"EOFException: Unexpected end of input stream" when trying to query aws load balancer access logs due to 0 byte log.gz file

Hey Guys

In short:
We encountered the “EOFException: Unexpected end of input stream.” error when we tried to query the aws load balancer access log s3 bucket. It looks like there are 0 byte *.log.gz files in there which might be tripping dremio up.
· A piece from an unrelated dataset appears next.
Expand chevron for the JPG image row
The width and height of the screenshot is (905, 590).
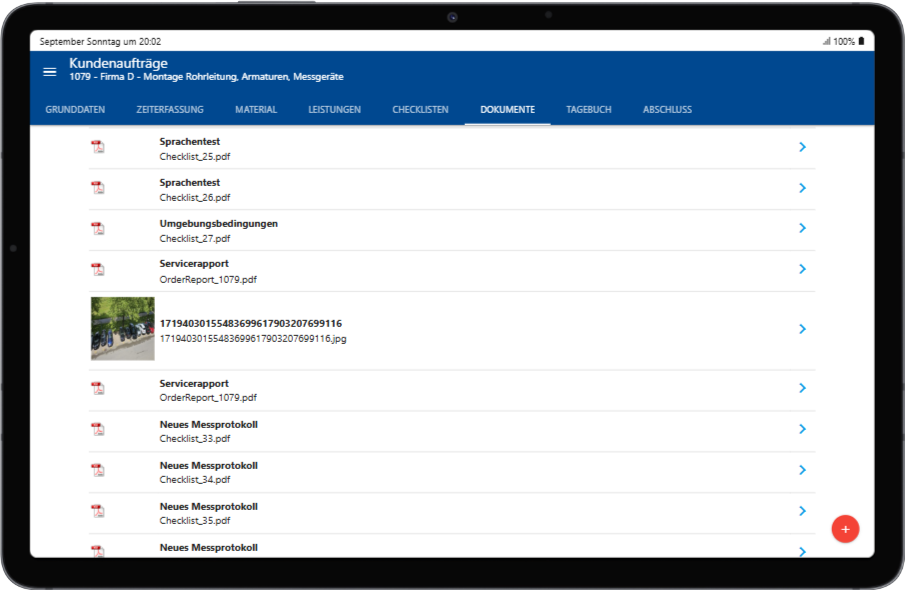(x=802, y=329)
It would be good if dremio could handle this error.

In more detail:
We managed to reproduce this error in the following dremio versions:

  • 21.1.1
  • 20.1.0

The error appears in the dremio ui like this:
image

In the server.log file, it appears something like this:

2022-05-17 23:03:01,546 [Fabric-RPC-Offload46] INFO  c.d.exec.work.foreman.AttemptManager - 1d7be11c-a461-5b08-e129-23445906cf00: State change requested RUNNING --> FAILED, Exception com.dremio.common.exceptions.UserRemoteException: SYSTEM ERROR: EOFException: Unexpected end of input stream

SqlOperatorImpl TEXT_SUB_SCAN
Location 2:0:6
Fragment 2:0

[Error Id: c417bf74-0807-48ea-a0d2-a44131fa48b3 on ip-172-18-61-130.ec2.internal:0]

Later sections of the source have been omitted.